当院では、安全性と分かりやすさを大切に、次のような流れでECT(電気けいれん療法)を導入しています。


1. ECT導入の決定(適応の確認)

  • 医師が診察を行い、ECT の適応があると判断した場合
  • または、患者様からのご希望を受け、適応が確認された場合

に、ECTを治療の選択肢としてご提案します。
(※適応の詳細は別ページ「ECTの適応」で説明しています)


2. 当院の管理体制(必ずご確認ください)

当院のECTは、
精神科専門医・麻酔科標榜医である医師が、診断・適応判断・麻酔管理を一貫して担当 します。

ただし、麻酔科専門医の常駐体制はありません。
そのため、以下に該当する場合には、当院でのECT施行は行いません。

  • 全身麻酔の安全性が十分に確保できないと判断される場合
  • 重篤な心臓・呼吸器・脳の病気が疑われる場合
  • 来院時の体調不良(発熱・強い脱水・呼吸症状など)
  • その他、麻酔リスクが高いと判断される場合

必要に応じて、入院下で安全にECTを行える医療機関をご紹介いたします。


3. 身体的安全性の確認(事前評価)

外来・日帰りで安全にECTを行うため、次のような身体的評価を行います。

● 相対禁忌に該当する病気がないかの確認
例:

  • 重度の心疾患(未治療の不整脈、重い心不全、最近の心筋梗塞など)
  • 頭蓋内圧が上昇する状態(脳腫瘍、脳出血など)
  • 重い呼吸器疾患(重度の喘息、重いCOPDなど)
  • 麻酔薬に対する重いアレルギー
  • 重度の肝・腎機能障害
  • 栄養状態の極端な不良
  • BMI 30 以上(気道管理の困難性のため当院では施行不可)

上記に該当する場合、当院での日帰りECTは行いません。


4. 主な検査内容(安全に行うために必要です)

治療前に次の検査を行います。

● 血液検査
肝臓・腎臓の働き、電解質バランス、貧血の有無などを確認します。

● 心電図検査
心臓に負担となる異常(不整脈、虚血など)がないか調べます。
※発作性不整脈は1回の検査では分からないことがあり、症状がある場合は追加検査をお願いすることがあります。

● 胸部レントゲン検査
心臓の大きさや肺の病気の有無を確認します。

● 頭部画像検査(CTやMRI)
必要に応じて行います。
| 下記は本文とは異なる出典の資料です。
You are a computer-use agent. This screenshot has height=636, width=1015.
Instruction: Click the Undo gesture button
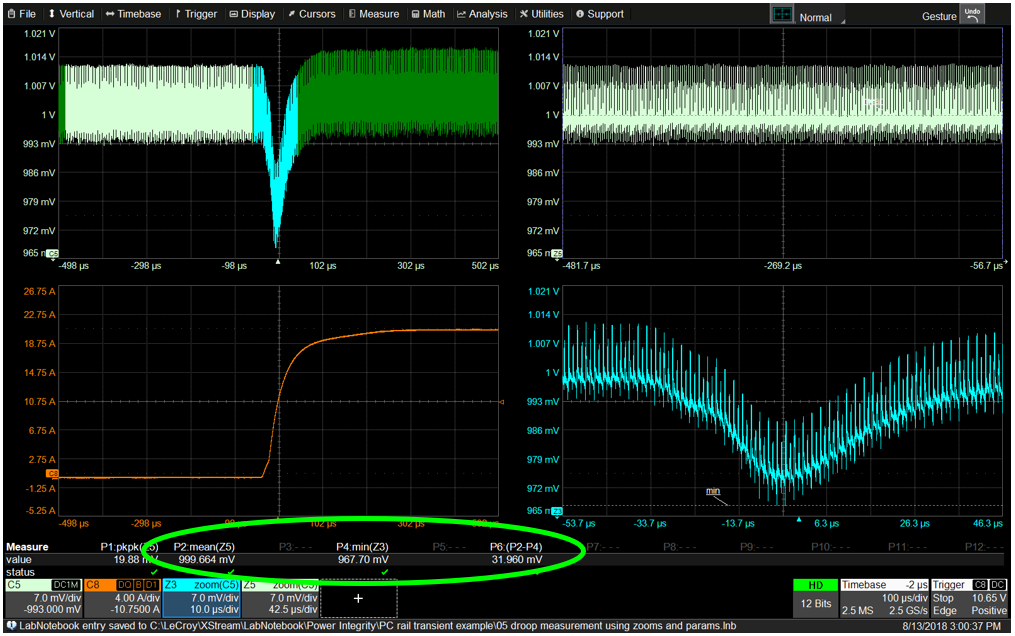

脳腫瘍や出血など、ECTが禁忌となる状態を確認します。


5. 内服薬の調整(重要です)

一部の薬はECTの効果や安全性に影響します。

調整・中止を検討する薬の例:

  • ベンゾジアゼピン系睡眠薬・抗不安薬
  • 抗けいれん薬
  • リチウム(当院では中止することが多いです)

薬の中止や減量は、患者様の状態をみながら、安全に行います。
※絶対に自己判断で薬を止めないでください。


6. 導入までの具体的な流れ

  1. 外来治療のなかでECTを検討
  2. 適応の確認
  3. 身体的評価・検査の予約
  4. 検査実施
  5. 結果の確認・麻酔リスクの最終判断
  6. ECTおよび麻酔説明・同意取得
  7. 治療日の予約
  8. 初回ECT施行

7. 当院で施行が難しい場合の対応

安全性の観点から当院で施行できない場合には、
ECT実施が可能な医療機関を紹介いたします。
患者様の希望を踏まえ、最適な治療方法を一緒に検討いたします。